**TASK SET:**
[A] Please return everything from "Geometric mean explained" down to "raster calculator? Thanks!" in the forum thread on geometric mean, copied word for word.
[B] Supply the next part of the forum thread on geometric mean, picking up after its last line.

PAGE EXTRACT: Begin

Logarithmic Averaging / Geometric Mean

11666
12
10-04-2010 10:33 AM
KoreenMillard
New Contributor II
Hello, I want to calculate the logarithmic average of the values of points as a raster. 

Has anyone ever tried to do this? 

-k

FYI:

Geometric mean explained by wikipedia:  "The geometric mean, in mathematics, is a type of mean or average, which indicates the central tendency or typical value of a set of numbers. It is similar to the arithmetic mean, which is what most people think of with the word "average", except that the numbers are multiplied and then the nth root (where n is the count of numbers in the set) of the resulting product is taken."

http://en.wikipedia.org/wiki/Geometric_mean
12 Replies
KoreenMillard
New Contributor II
Thanks very much!
0 Kudos
MichaelAugust
Occasional Contributor III

Hi Koreen - did you figure out how to calculate the geometric mean with the raster calculator? Thanks!

0 Kudos
curtvprice
MVP Esteemed Contributor

The way you'd do this using the 10x Raster Calculator tool would be:

("grid1" * "grid2" * "grid3" ) ** (1 / 3.)

Don't forget to include the "." after the number of rasters (3), as Python division is integer if both inputs are integer.

>>> 1 / 3

0

>>> 1 / 3.

0.3333333333333333

0 Kudos
MichaelAugust
Occasional Contributor III

Hi Curtis - I meant calculate the geometric mean of all the individual cells contained in one raster, like this:

Geometric Mean

with each of those being an individual cell of my raster.  I think we realized that doing this to 1.2M cells in a raster simply implodes in Python, we couldn't get the script to do more than 50 or so values at one time.  Can someone out there with more programming experience explain why, or if there's a better way to do geometric mean in Python or ArcGIS?
thanks!

0 Kudos
ShaunWalbridge
Esri Regular Contributor

Not a spatial problem per-se, and the SciPy library does a pretty good job for problems like this. It'll be included in the 10.3 release, but can be downloaded and installed separately in 10.x. With that in place, convert your raster to a NumPy array, then use the statistics built in to SciPy to do the calculation:

import scipy.stats

rast_path = 'C:/my_input_raster.tif')

raster_as_numpy_array = arcpy.RasterToNumPyArray(rast_path)

PAGE EXTRACT: End
SUPPLIED INFORMATION: Begin

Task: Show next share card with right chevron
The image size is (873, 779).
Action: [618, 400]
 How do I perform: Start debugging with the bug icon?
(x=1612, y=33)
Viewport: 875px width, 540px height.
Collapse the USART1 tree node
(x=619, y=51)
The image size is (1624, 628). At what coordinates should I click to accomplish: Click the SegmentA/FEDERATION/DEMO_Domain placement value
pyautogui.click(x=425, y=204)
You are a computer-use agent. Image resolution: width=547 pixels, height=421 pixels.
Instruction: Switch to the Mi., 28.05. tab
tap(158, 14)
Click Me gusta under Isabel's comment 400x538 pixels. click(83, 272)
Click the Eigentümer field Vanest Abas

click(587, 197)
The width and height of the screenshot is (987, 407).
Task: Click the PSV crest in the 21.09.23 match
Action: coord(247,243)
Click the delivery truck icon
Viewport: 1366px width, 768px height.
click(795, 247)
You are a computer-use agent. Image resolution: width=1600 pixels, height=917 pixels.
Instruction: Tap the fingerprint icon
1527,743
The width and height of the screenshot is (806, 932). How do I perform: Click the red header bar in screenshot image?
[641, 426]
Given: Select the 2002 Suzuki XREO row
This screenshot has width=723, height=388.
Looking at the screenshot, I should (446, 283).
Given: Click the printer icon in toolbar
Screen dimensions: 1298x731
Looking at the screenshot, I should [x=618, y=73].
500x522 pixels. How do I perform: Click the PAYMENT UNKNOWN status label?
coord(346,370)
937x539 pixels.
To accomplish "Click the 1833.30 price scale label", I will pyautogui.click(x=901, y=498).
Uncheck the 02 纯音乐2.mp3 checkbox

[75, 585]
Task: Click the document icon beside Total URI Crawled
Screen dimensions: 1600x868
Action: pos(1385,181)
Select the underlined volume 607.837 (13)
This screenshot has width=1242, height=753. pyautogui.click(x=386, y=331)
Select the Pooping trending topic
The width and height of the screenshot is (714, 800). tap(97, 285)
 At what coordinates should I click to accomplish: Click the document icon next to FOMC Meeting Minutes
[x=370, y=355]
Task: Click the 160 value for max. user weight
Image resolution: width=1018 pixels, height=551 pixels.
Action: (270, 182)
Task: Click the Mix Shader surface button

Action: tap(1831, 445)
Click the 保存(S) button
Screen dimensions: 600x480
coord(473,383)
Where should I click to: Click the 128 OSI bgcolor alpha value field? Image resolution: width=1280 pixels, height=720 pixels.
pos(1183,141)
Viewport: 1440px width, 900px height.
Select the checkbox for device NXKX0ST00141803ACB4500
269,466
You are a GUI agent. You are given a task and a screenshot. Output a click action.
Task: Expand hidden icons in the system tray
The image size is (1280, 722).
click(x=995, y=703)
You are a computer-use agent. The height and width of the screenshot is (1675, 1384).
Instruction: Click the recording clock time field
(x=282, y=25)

SUPPLIED INFORMATION: End

**RESULTS BY TASK:**
[A]
Geometric mean explained by wikipedia:  "The geometric mean, in mathematics, is a type of mean or average, which indicates the central tendency or typical value of a set of numbers. It is similar to the arithmetic mean, which is what most people think of with the word "average", except that the numbers are multiplied and then the nth root (where n is the count of numbers in the set) of the resulting product is taken."

http://en.wikipedia.org/wiki/Geometric_mean
12 Replies
KoreenMillard
New Contributor II
Thanks very much!
0 Kudos
MichaelAugust
Occasional Contributor III

Hi Koreen - did you figure out how to calculate the geometric mean with the raster calculator? Thanks!

[B]
raster_geometric_mean = scipy.stats.stats.gmean(

    raster_as_numpy_array, axis=None)

Which for a raster of 10M values takes a few seconds for me to run.

Hope that helps,

Shaun

Edit: Michael August I've updated my answer to include 'axis=None' which will compute the geometric mean for the whole matrix (instead of along one axis). With this change, it should work without any further steps.

MichaelAugust
Occasional Contributor III

>>> raster_as_numpy_array = arcpy.RasterToNumPyArray('C:\Users\xxxxx\Downloads\q47121g52be.tif\q47121g52be.tif')

>>> raster_geometric_mean = scipy.stats.mstats.gmean(raster_as_numpy_array)

>>> raster_geometric_mean

array([ 0.,  0.,  0., ...,  0.,  0.,  0.], dtype=float16)

So I tried the above on integer and float rasters and am not sure what I did wrong there...how do you get to the gm as a single reported value? If you can't tell I am fairly new at this point to Python -thanks you guys for all your help!

0 Kudos
DanPatterson_Retired
MVP Emeritus

once you have the array...check my examples in this thread

0 Kudos
MichaelAugust
Occasional Contributor III

So finish it with this part:

>>> cp = np.cumproduct(a)

  • >>> cp
  • array([    1,      2,      6,    24,    120,    720504040320
  • 362880]) 
  • >>> N = np.size(cp)
  • >>> N
  • >>> gm = (cp[-1])**(1.0/N) 
  • >>> gm
  • 4.1471662743969127
0 Kudos
DanPatterson_Retired
MVP Emeritus

In my thread, I outlined two options...one using the cumulative product approach...and the other..the cumulative sum of the logs...  the cumulative product approach will fail if you have a large array and/or the numbers in the array contain large numbers due to numeric overflow.  The log approach suffers less from this.  The only difference is the way in which the final GM is determined.  I documented this for teaching purposes and to provide some context on GM use and the calculation pitfalls.  I am pretty sure that spreadsheet geometric mean functions don't use the cumulative product approach but rollout the log summation method behind the scenes..... So read my thread carefully...